This analysis is opinion only and should not be interpreted as financial advice.

RP ENGINEERING LTD - Analysis Report

Company Number: 14501456

Analysis Date: 2025-07-29 13:03 UTC

  1. Credit Opinion: APPROVE
    RP Engineering Ltd is a newly incorporated private limited company (Nov 2022) classified as a small entity, with no overdue filings and a positive net asset position. The company demonstrates modest but improving financial strength with net assets increasing from £14.2k to £18.4k in one year. Directors have no disqualifications and appear to maintain good governance. While limited historical data is available due to the company's youth, current financials indicate adequate liquidity and working capital to meet short-term obligations. The engineering sector SIC code (71129) implies technical activity with potential for steady demand. Credit risk is low to moderate given the small scale and early stage, but approval is justified for lending within conservative limits.

  2. Financial Strength
    The balance sheet shows total assets less current liabilities of £18,373 at the latest year end (30/11/2024), up from £14,249 the prior year. Tangible fixed assets are minimal (£1,032) with the majority held in cash (£27,855). Current liabilities are low (£10,514), mainly comprising taxation and social security (£7,562) and other creditors (£2,951).
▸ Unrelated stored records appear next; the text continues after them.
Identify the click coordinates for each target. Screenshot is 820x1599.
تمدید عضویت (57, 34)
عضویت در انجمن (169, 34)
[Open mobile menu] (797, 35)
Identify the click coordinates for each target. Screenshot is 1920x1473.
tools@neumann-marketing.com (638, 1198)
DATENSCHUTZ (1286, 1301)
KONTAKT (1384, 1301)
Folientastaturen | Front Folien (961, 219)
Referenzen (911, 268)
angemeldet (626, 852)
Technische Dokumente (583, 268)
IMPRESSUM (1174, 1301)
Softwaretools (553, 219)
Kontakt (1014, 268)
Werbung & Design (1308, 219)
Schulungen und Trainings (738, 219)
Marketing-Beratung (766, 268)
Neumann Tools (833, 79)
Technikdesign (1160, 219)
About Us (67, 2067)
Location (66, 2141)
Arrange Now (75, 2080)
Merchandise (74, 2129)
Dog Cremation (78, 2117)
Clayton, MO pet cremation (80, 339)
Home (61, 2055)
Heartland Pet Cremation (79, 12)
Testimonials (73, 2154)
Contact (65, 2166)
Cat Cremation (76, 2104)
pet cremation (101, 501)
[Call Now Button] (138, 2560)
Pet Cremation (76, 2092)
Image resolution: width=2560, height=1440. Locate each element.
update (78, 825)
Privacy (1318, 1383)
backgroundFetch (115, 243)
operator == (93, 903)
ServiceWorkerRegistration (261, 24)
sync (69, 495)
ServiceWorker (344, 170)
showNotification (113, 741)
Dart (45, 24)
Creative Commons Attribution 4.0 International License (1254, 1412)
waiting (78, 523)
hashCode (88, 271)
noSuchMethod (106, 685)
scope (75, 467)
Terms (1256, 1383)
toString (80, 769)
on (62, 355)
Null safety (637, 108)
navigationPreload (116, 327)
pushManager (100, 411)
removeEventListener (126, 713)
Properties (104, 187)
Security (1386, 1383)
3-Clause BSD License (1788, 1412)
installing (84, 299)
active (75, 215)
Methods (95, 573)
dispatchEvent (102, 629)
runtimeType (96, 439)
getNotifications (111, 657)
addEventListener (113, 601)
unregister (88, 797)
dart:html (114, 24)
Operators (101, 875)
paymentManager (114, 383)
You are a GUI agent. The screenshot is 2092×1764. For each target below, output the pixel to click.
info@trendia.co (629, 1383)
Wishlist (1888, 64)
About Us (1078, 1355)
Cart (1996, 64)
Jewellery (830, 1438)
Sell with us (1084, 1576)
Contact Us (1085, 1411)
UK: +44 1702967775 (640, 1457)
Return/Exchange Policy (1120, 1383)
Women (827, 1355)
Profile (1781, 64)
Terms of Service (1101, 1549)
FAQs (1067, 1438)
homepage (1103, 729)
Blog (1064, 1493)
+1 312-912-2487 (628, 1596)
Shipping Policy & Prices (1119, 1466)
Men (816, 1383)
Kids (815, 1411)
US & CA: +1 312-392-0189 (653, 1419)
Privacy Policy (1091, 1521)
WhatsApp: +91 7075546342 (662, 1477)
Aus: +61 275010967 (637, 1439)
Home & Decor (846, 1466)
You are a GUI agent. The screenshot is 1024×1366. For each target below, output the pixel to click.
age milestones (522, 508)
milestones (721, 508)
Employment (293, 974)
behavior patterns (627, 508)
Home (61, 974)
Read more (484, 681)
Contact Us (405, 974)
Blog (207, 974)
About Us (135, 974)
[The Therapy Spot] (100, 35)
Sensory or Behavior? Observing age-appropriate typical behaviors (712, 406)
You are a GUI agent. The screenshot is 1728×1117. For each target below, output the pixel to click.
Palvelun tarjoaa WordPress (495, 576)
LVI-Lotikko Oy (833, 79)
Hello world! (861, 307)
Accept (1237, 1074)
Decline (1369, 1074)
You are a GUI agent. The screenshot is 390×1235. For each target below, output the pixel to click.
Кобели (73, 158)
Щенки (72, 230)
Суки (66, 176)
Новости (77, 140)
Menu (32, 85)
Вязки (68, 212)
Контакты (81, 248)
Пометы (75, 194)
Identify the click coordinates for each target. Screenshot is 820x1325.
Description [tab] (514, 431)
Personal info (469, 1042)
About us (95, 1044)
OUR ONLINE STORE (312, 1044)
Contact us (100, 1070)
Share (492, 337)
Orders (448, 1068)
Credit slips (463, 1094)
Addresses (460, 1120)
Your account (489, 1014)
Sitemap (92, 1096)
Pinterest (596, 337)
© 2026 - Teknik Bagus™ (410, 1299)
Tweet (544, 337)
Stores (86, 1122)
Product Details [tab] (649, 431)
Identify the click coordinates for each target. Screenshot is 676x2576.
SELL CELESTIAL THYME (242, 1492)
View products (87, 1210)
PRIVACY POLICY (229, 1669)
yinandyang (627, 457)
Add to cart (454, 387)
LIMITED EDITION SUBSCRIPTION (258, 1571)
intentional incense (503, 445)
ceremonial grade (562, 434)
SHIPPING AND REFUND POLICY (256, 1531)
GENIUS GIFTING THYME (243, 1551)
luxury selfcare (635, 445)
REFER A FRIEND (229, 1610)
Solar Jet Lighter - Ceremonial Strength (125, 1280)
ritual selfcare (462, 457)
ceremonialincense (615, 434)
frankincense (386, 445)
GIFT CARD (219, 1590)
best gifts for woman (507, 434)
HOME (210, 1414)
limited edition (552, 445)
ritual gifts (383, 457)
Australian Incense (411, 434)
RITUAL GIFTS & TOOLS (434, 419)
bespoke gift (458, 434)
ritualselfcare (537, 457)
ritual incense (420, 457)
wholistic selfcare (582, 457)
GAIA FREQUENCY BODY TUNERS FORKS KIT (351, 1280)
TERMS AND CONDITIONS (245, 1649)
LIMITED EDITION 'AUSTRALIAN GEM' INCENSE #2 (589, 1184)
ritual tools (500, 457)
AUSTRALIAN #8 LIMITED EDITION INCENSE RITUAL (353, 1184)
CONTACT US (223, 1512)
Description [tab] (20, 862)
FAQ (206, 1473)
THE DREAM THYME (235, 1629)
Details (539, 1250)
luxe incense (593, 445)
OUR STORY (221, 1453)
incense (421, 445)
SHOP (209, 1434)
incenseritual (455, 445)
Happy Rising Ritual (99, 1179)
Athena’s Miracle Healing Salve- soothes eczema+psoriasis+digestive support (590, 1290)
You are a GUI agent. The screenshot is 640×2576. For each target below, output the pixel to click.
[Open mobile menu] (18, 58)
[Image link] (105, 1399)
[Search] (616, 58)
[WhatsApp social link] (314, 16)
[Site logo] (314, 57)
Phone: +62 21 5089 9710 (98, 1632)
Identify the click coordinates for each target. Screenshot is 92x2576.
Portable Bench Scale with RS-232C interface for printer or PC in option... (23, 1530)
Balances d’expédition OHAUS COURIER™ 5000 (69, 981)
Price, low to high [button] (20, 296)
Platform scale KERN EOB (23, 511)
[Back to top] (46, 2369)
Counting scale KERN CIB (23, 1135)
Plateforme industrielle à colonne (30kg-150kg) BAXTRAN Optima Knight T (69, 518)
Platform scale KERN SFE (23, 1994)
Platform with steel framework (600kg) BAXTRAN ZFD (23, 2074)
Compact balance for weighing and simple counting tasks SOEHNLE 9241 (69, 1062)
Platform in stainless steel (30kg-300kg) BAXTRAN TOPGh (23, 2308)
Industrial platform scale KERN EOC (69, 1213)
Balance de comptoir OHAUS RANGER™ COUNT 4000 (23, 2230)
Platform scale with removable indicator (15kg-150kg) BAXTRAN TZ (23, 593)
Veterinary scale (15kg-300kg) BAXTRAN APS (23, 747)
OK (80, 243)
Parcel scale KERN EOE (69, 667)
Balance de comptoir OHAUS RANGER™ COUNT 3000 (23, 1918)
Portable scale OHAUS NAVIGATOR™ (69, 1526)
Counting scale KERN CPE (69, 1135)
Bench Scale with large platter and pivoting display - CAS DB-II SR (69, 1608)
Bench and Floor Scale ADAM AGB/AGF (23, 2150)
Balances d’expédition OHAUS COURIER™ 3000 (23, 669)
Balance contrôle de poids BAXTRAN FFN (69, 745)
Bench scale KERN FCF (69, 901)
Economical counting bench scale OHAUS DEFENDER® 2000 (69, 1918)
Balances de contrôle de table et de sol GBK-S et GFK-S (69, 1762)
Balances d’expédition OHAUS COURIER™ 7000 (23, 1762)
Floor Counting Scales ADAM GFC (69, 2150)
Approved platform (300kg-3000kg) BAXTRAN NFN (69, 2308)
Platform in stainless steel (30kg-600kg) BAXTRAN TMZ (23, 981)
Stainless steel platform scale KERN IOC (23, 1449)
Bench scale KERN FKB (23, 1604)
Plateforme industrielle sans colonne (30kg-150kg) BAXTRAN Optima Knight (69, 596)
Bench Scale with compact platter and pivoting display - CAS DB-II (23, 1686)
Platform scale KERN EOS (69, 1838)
The company has positive net current assets of £17,341, indicating a healthy short-term liquidity buffer. Shareholders’ funds consist mostly of retained earnings (£18,273) with nominal share capital (£100), reflecting accumulated profits retained in the business. The balance sheet composition is conservative and supports financial stability.

  3. Cash Flow Assessment
    Cash balances have improved slightly from £24,050 to £27,855 year-on-year, enhancing liquidity. The stable and manageable current liabilities allow the company to maintain a net working capital surplus of £17,341. The increase in retained earnings suggests the company is generating profits, although income statement details are not disclosed. The small workforce (2 employees) and controlled overheads likely contribute to positive cash flow management. Overall, liquidity appears sufficient to service operational needs and moderate credit facilities.

  4. Monitoring Points

  • Track turnover and profitability once income statements are available to confirm ongoing earnings quality.
  • Monitor cash flow trends relative to current liabilities to ensure working capital remains positive.
  • Watch for any delayed filings or changes in director status that might indicate governance issues.
  • Assess impact of any industry-specific risks or economic downturns on engineering activity and receivables.
  • Review any new debt or credit facility usage to avoid over-leverage given small equity base.